1.2 方法机械取栓治疗:所有患者经医院绿色通道进入,手术操作由神经介入专科医师进行,采取局麻或者右美托咪定配合镇静、舒芬太尼配合镇痛。取栓方式包括支架取栓(常用Solitaire FR支架 美敦力 美国,尼科支架 中国)、抽吸取栓(中间导管或抽吸导管抽吸)以及抽拉结合(SWIM技术为主)等机械取栓方式,治疗目标是达到闭塞血管mTICI 分级2b/3 级再通,以期患者能最大可能获得良好的功能结局[6]。取栓术后即时复查CT,第1、2、3天复查CT,取栓术后发生前循环大面积脑梗死中线偏移超过1 cm的患者采取手术治疗。在全身麻醉后,经额颞顶枕行大骨瓣开颅切口,逐层切开,颅骨钻孔1~2个,铣刀切割形成骨窗,约为12 cm×13 cm大小,充分减压,去除骨瓣并将颞骨和蝶骨嵴外1/3咬除,去除骨瓣向下应到达颅窝底,向后枕部与横窦接近,向上应接近上失状窦,硬脑膜悬吊后,充分剪开硬脑膜,暴露出脑组织后根据颅内压情况是否内减压处理。术前出现小脑幕裂孔疝的患者,应充分减压并抬起颞叶,必要时切除颞叶,颅内外均放置引流管,之后去除骨瓣,缝合各层头皮组织。术后入ICU对患者的生命体征、神志、瞳孔、颅内压进行密切监测和观察,对气道、引流管及各种管道进行有效的护理。

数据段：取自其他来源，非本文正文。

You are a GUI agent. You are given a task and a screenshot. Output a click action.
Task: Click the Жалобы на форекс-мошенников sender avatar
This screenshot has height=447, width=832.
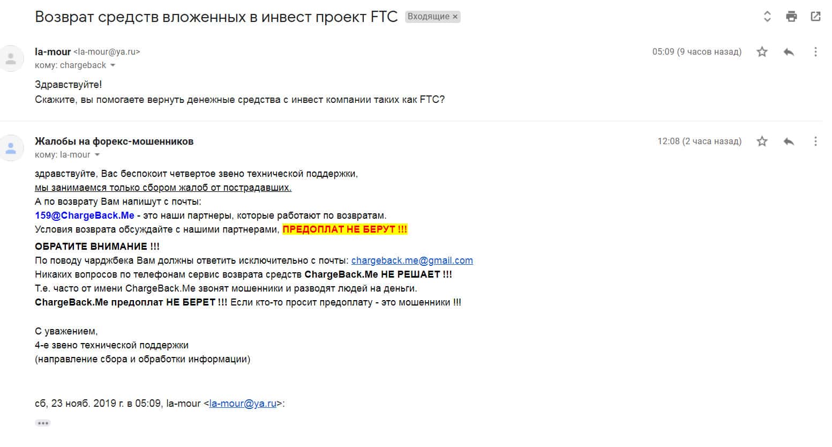point(11,147)
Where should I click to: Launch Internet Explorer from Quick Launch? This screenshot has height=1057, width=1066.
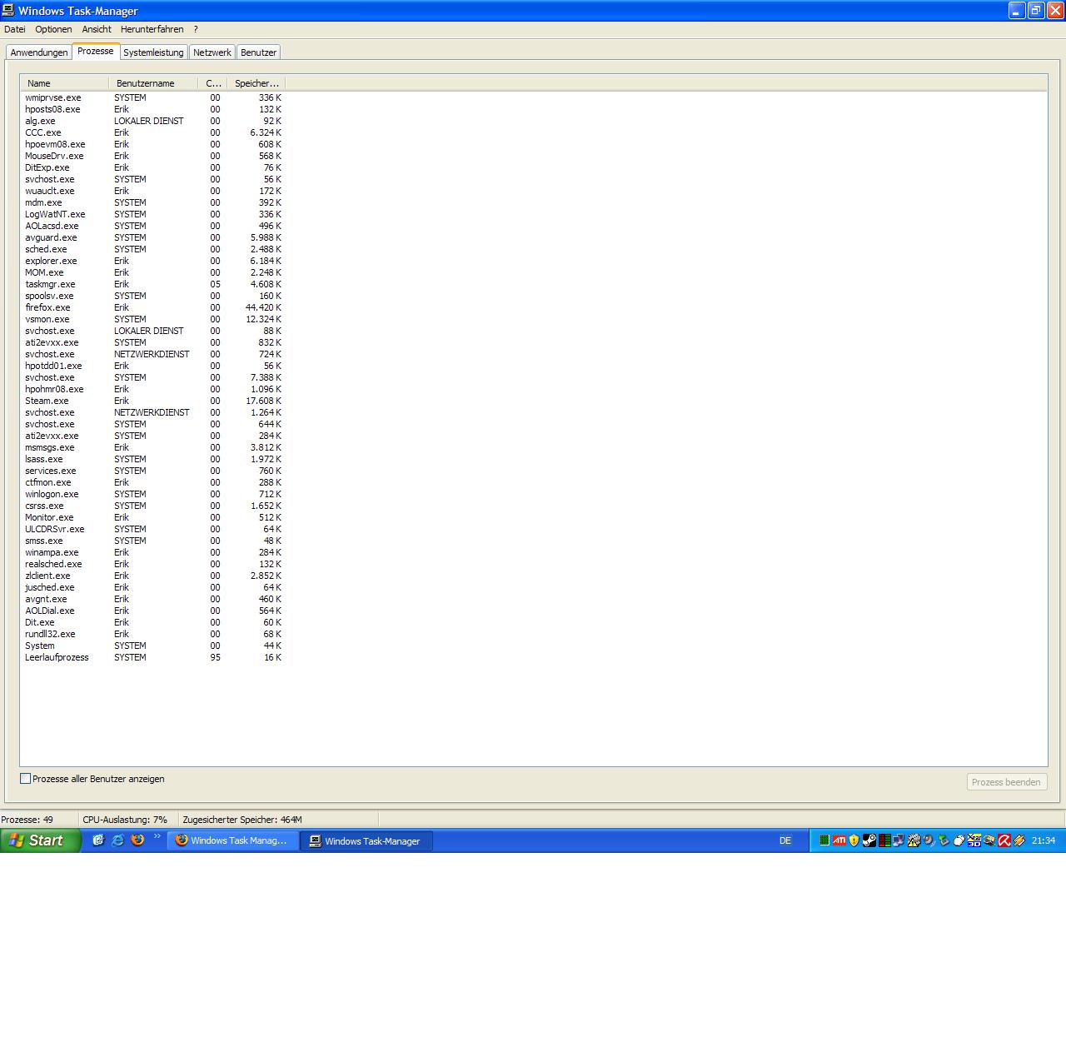[x=117, y=840]
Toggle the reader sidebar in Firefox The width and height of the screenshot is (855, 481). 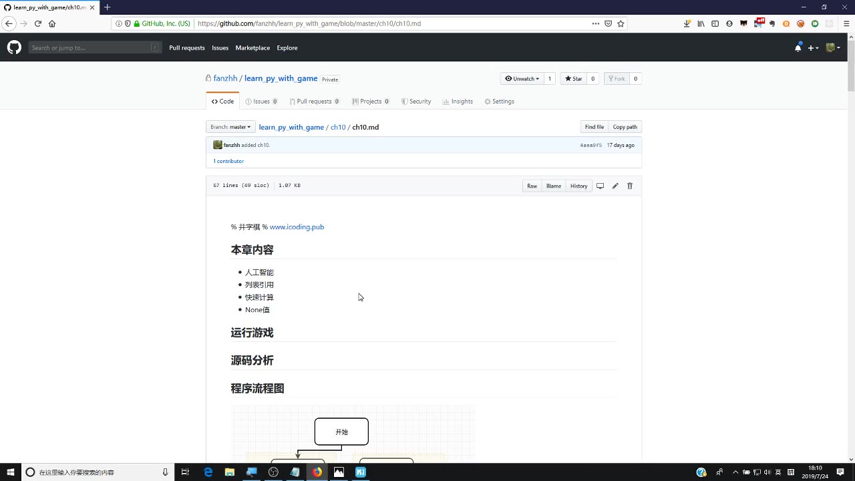[715, 23]
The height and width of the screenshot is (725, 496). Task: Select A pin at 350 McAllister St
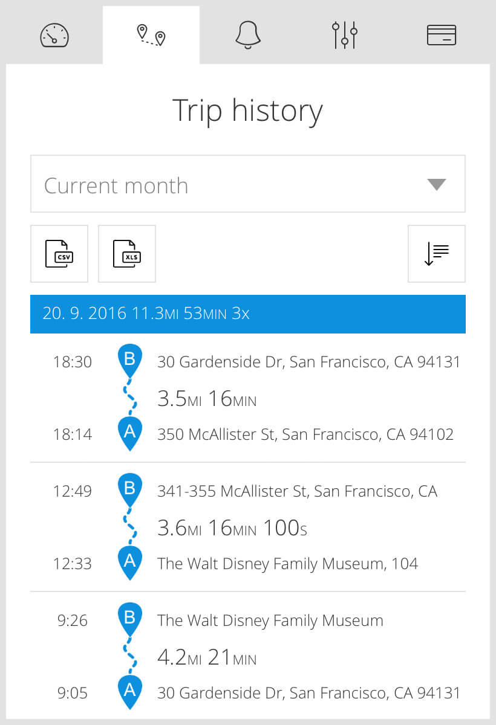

1.3 疗效判定标准①采用NIHSS评分[6]判断术前神经功能缺损程度及术后15 d的治疗效果;评分范围为0~42分,分数越高,神经受损越严重。②采用术后3个月改良性Rankin评分量表(mRs)评估患者长期预后[7],其中mRS评分≤2分为获得良好预后,归入轻度残疾组,mRS评分3~5分为重度残疾组,6分为死亡。③血管再通采用mTICI评分标准[8],分为0、1、2a、2b、3级,一般TICI分级2b/3级认为血管再通成功。
2.1 患者临床表现入院NIHSS评分10~33分,发病至入院时间2.5~6 h;发病后3~8 h开始行机械取栓,12~36 h行联合去骨瓣减压术;单侧瞳孔散大3例,双侧瞳孔散大1例。术后患者昏迷时间3~21 d[(13.2±1.8)d]。住院治疗时间3~8周[(5.2±0.4)周]。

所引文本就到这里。